Questi sono segnali più lenti rispetto al ROAS DTC, ma sono quelli che effettivamente correlano con lo spazio sugli scaffali.
Passaggio 6: Co-marketing con i rivenditori
La mossa più sottoutilizzata nel marketing dei creatori all'ingrosso: condividere i contenuti con i tuoi rivenditori. La maggior parte amplificherà volentieri un post di un creatore finanziato dal brand se questo porta traffico al prodotto che vendono. Questo:
- Moltiplica la portata organica gratuitamente.
- Rafforza la relazione con il rivenditore.
- Fornisce al buyer una prova concreta del supporto marketing, che di solito sblocca un posizionamento migliore.

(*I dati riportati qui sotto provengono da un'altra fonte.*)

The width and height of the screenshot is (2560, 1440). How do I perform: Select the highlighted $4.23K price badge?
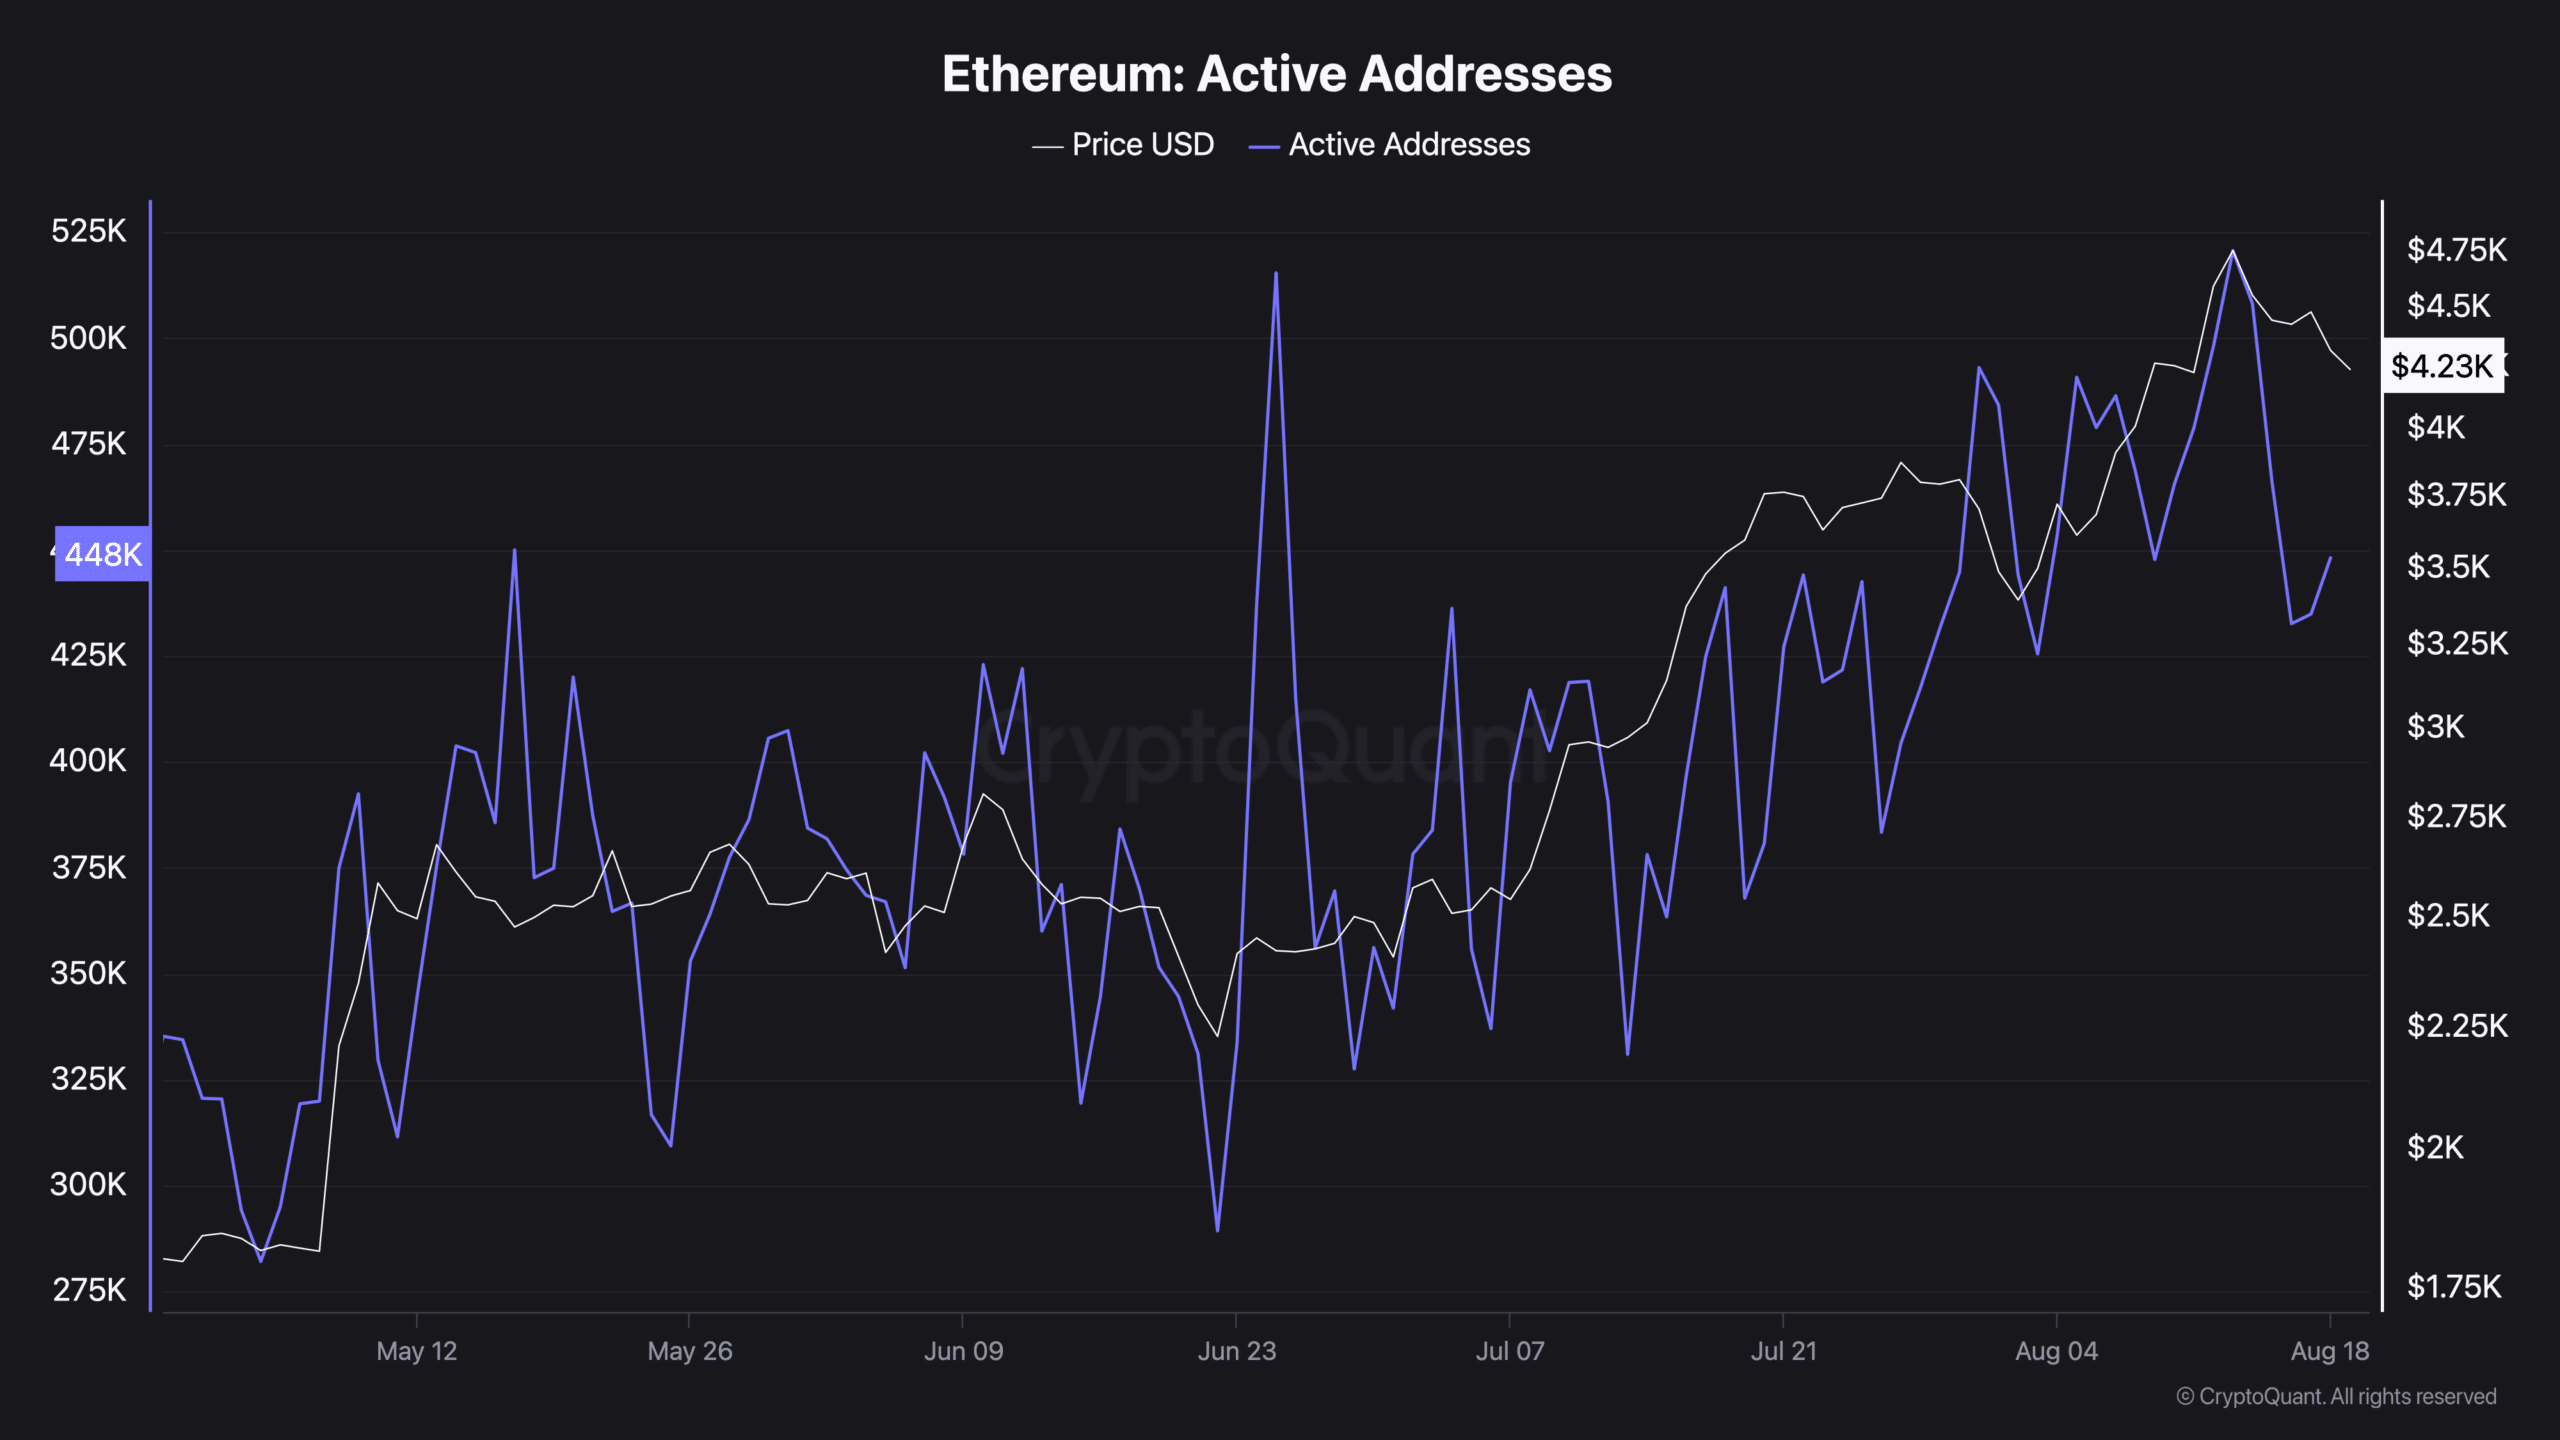(x=2443, y=366)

Tratta la tua libreria di creatori come una risorsa di co-marketing, non come una proprietà del team di marketing.
Cosa non fare
- Non copiare i manuali DTC uno per uno. L'imbuto, le metriche e il modello di riutilizzo degli asset sono diversi.
- Non estendere una campagna su entrambi i pubblici senza pensarci. La messaggistica per buyer e consumatori diverge nei dettagli; progetta per questo.
- Non misurare il marketing dei creatori all'ingrosso sul ROAS settimanale. La finestra di ritorno sull'investimento è di mesi, non di giorni.
I marchi all'ingrosso che costruiscono un motore di creatori ora saranno quelli da cui i buyer riordineranno tra 18 mesi. Quelli che aspettano spenderanno di più in promozioni commerciali per compensare.